(RECORDED INFORMATION):
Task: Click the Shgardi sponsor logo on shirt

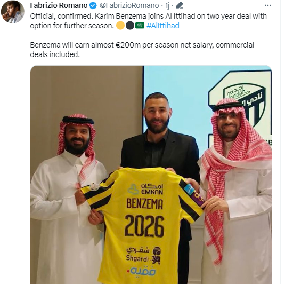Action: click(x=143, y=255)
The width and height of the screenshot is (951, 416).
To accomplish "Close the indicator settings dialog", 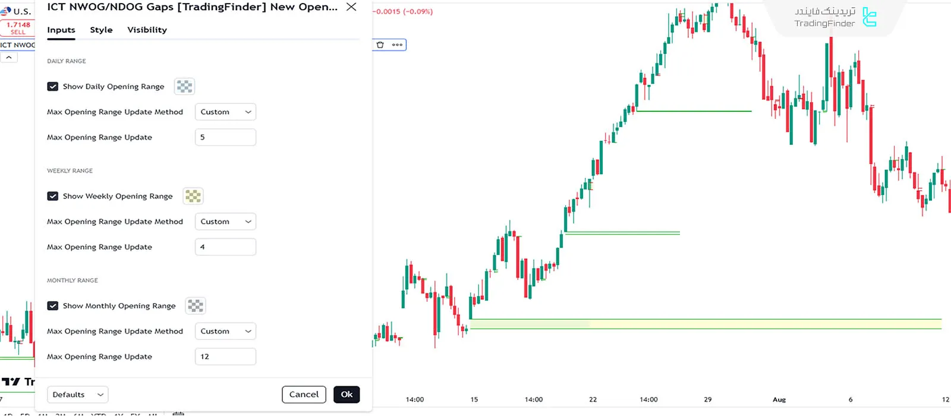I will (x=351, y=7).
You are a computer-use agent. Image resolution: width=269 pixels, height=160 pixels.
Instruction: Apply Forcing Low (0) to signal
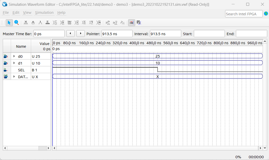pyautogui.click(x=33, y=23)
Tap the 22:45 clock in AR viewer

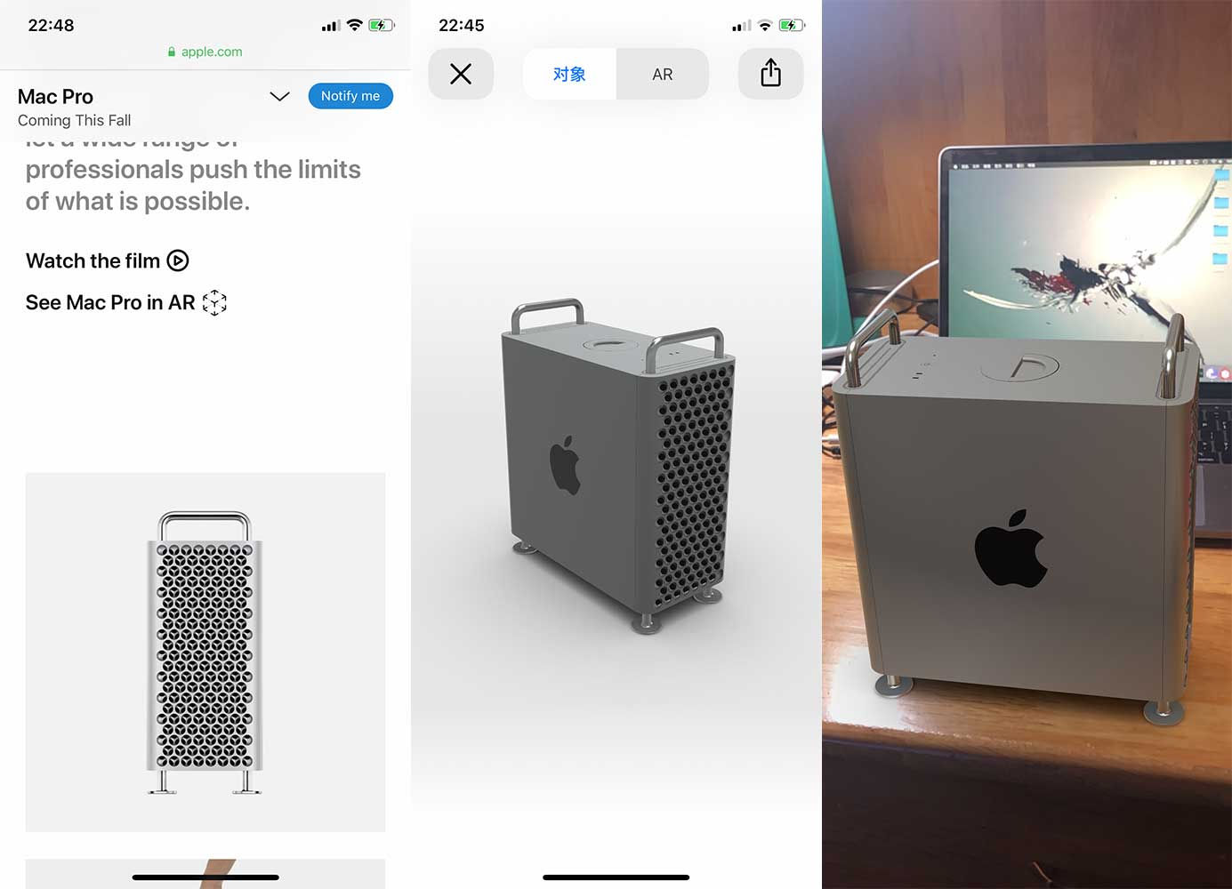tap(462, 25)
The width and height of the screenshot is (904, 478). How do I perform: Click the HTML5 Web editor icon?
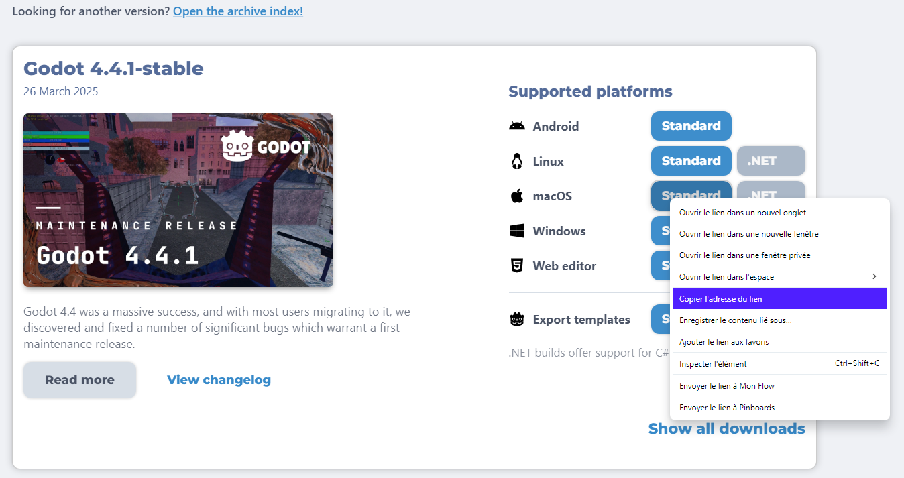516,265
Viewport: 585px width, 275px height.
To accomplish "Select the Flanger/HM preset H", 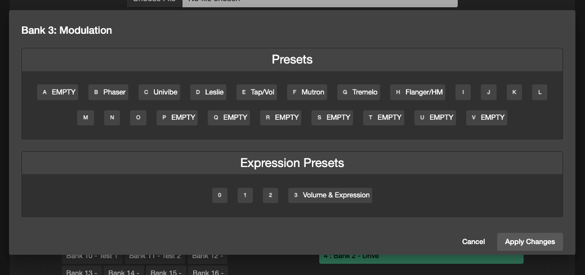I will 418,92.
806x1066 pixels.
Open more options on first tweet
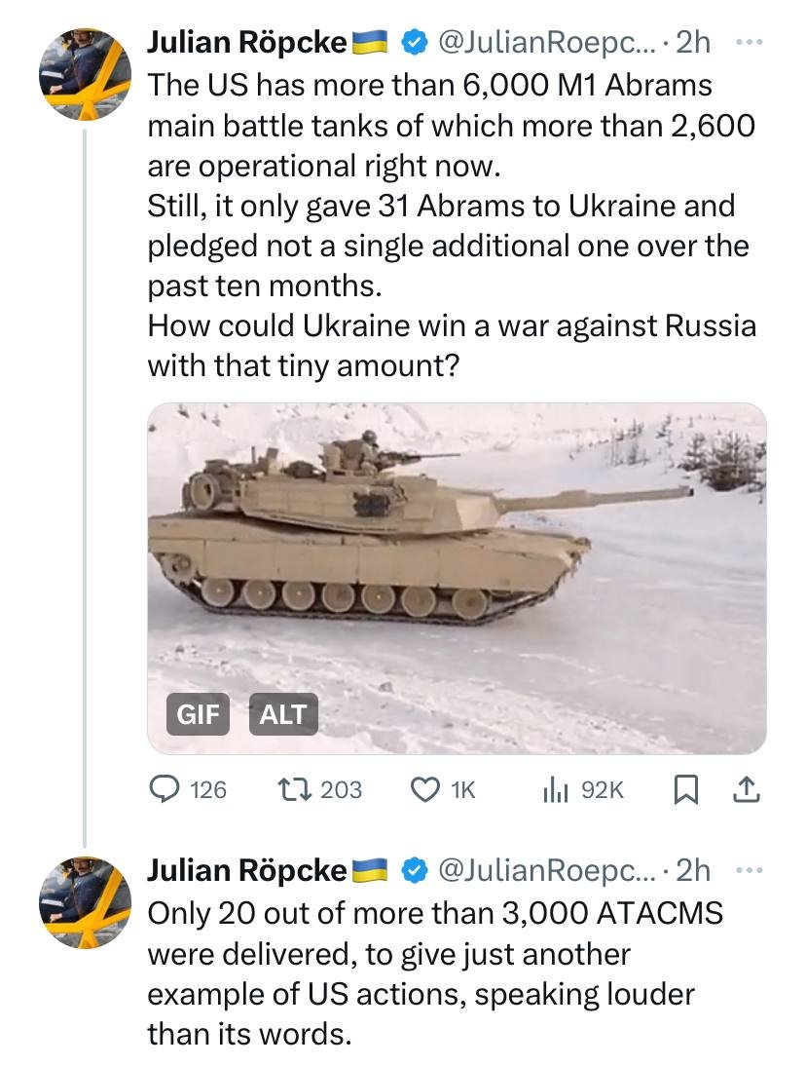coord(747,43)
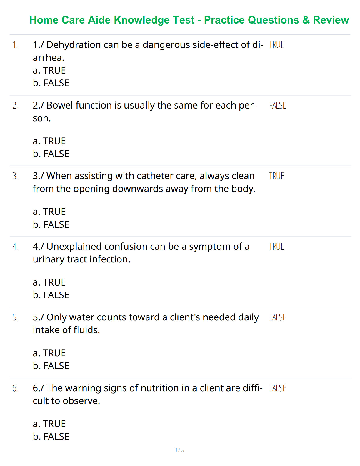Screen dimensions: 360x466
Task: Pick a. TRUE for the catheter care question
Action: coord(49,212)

(WORK TO COMPLETE):
Above are the records; please give again, exactly and in full, only the lines that run from the line with "Instruction: Apply Forcing Low (0) to signal" through the line with "Viewport: 585px width, 275px height.", with no pictures.

(COMPLETED TASK):
Instruction: Apply Forcing Low (0) to signal
pyautogui.click(x=33, y=23)
Tap the 22:45 clock in AR viewer

tap(462, 25)
The width and height of the screenshot is (904, 478). How do I perform: Click the HTML5 Web editor icon?
516,265
Viewport: 585px width, 275px height.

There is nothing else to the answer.